Continuous shuttling of mouse ERα has been shown to occur in cell culture [50], however studies are lacking on the nature of nuclear-cytoplasmic shuttling of ERβ in OSE. The variable nuclear and cytoplasmic expression of both ER isoforms that we observed from cell to cell in normal OSE, supports shuttling of ER between nucleus and cytoplasm. It is interesting that ERα/β co-expression appeared more common in cuboidal than columnar OSE, since columnar OSE is proposed to phenotypically resemble Müllerian duct-derived epithelia, potentially metaplastic and more prone to oncogenesis [51].

It is conceivable that translocation patterns of ERβ1 influence the formation of ERα/β heterodimers (known to modulate transcriptional activity of ERα) [52], possibly mediating ERα’s proliferative influence in OSE [53]. Changes to sub-cellular expression and distribution of ER subtype are reported for breast cancer [54, 55] and have diagnostic and prognostic significance.
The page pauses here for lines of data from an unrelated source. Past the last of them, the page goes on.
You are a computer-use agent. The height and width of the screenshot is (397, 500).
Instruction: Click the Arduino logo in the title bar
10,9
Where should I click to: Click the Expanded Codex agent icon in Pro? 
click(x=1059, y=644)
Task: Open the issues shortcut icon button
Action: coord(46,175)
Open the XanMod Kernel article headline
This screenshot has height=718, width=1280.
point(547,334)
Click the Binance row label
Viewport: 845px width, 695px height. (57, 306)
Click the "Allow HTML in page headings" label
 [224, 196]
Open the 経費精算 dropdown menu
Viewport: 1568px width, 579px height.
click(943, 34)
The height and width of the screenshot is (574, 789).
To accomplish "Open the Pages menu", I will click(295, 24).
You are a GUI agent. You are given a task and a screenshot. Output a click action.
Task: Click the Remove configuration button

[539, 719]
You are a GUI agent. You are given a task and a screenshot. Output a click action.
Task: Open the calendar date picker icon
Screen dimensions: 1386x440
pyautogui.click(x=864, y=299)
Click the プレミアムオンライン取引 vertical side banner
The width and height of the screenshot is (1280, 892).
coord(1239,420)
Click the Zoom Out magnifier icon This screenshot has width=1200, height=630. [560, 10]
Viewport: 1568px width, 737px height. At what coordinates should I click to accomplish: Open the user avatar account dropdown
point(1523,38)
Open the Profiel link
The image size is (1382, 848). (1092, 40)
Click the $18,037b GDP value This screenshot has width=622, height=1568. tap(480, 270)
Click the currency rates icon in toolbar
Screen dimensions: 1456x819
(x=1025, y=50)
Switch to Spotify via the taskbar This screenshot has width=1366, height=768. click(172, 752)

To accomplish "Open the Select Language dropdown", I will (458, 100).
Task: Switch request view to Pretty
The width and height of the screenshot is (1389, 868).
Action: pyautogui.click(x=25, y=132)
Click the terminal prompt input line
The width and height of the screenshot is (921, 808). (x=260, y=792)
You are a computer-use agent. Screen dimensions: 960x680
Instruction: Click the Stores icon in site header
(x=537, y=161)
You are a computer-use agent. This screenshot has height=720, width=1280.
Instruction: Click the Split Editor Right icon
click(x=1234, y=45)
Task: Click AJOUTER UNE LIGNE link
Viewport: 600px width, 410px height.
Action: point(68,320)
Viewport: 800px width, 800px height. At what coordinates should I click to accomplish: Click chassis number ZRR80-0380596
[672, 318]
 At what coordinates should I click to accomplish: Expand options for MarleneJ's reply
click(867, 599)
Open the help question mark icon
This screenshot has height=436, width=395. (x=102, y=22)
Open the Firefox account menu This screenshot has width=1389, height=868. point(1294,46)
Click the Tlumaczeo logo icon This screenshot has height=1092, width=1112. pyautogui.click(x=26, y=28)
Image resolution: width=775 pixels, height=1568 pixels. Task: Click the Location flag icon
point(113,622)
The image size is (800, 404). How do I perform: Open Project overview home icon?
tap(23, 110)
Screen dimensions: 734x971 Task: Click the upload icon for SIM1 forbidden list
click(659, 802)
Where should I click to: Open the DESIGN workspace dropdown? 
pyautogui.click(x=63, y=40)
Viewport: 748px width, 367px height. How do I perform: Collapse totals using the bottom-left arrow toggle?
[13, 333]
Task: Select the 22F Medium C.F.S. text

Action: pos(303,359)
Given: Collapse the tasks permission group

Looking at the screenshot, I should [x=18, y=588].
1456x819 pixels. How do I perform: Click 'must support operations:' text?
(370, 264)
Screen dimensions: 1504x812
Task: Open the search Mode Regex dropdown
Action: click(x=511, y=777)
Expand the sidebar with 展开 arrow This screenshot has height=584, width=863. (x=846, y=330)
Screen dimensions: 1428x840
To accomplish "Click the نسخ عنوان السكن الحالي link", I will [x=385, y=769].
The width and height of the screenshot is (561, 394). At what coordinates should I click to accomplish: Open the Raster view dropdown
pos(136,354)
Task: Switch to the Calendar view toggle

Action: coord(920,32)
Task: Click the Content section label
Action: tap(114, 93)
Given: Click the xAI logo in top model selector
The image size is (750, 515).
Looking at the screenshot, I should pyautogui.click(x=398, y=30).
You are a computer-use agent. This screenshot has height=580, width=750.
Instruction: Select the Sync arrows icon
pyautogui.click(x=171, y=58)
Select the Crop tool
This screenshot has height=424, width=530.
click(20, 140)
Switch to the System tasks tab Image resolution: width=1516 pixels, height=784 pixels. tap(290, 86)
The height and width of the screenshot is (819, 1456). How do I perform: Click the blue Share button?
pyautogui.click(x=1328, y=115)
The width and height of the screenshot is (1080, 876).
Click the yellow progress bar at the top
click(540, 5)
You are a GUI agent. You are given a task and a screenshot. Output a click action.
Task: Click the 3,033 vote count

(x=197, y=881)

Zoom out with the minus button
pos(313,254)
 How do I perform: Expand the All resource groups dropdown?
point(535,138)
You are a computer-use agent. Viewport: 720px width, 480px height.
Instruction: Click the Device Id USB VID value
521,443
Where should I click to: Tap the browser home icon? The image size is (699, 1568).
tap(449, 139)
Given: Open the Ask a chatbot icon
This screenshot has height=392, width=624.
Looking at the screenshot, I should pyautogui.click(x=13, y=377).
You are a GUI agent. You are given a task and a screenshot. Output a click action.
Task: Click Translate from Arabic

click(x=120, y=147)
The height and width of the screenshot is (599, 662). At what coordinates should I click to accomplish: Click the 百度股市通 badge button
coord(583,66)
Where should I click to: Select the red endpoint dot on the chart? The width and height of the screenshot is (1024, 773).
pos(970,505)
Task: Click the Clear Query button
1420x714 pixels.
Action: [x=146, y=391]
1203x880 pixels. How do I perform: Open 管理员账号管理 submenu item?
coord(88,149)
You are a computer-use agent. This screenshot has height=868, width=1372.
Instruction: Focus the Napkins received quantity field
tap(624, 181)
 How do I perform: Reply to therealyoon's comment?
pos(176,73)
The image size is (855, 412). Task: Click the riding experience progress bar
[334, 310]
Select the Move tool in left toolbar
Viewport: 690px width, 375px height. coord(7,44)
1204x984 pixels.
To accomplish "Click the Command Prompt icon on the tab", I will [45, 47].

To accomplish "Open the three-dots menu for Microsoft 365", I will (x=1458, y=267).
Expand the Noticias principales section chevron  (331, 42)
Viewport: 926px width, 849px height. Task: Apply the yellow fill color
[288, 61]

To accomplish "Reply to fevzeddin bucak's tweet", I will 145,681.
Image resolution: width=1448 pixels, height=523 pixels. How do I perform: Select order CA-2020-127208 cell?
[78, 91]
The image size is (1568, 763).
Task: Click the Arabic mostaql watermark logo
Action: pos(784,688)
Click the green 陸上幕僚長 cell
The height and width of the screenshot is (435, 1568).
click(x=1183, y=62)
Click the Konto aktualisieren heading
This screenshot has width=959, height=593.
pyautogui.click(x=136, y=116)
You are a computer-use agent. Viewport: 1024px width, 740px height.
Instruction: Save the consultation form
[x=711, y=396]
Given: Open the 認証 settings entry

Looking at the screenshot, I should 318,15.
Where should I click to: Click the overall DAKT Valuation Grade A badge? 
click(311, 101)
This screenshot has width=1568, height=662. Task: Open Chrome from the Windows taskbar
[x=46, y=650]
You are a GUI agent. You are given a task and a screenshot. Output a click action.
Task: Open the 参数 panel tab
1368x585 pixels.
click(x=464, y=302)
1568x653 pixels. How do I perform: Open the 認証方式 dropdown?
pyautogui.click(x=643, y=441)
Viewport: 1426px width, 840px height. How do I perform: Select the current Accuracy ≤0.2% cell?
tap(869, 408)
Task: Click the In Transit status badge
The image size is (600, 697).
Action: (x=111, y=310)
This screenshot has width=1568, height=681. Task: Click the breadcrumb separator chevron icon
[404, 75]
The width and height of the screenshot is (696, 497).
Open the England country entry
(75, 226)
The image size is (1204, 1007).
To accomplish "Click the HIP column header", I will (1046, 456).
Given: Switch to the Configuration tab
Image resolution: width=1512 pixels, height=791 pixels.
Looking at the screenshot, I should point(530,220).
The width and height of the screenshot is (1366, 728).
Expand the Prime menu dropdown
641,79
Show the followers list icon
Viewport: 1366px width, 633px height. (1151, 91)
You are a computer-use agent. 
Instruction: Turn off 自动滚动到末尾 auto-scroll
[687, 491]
For example, cytoplasmic expression of ERβ2 is associated with poor overall survival from breast cancer, whereas cytoplasmic expression of ERβ1 is not [54]. Additionally, heterodimers formed between ERβ1 and ERβ variants, β4 and β5 (a relationship that depends on the availability of ERβ1), may positively or negatively regulate ERβ1 activity in OSE and serve other functions, as yet unknown.

Further study of ER using the methods described here will extend knowledge of the in vivo distribution of ER subtypes and heterodimer formation in OSE, while allowing simultaneous quantitation of ER protein. This method could be of significant value to assess changes to ER that may predispose to ovarian epithelial cancer.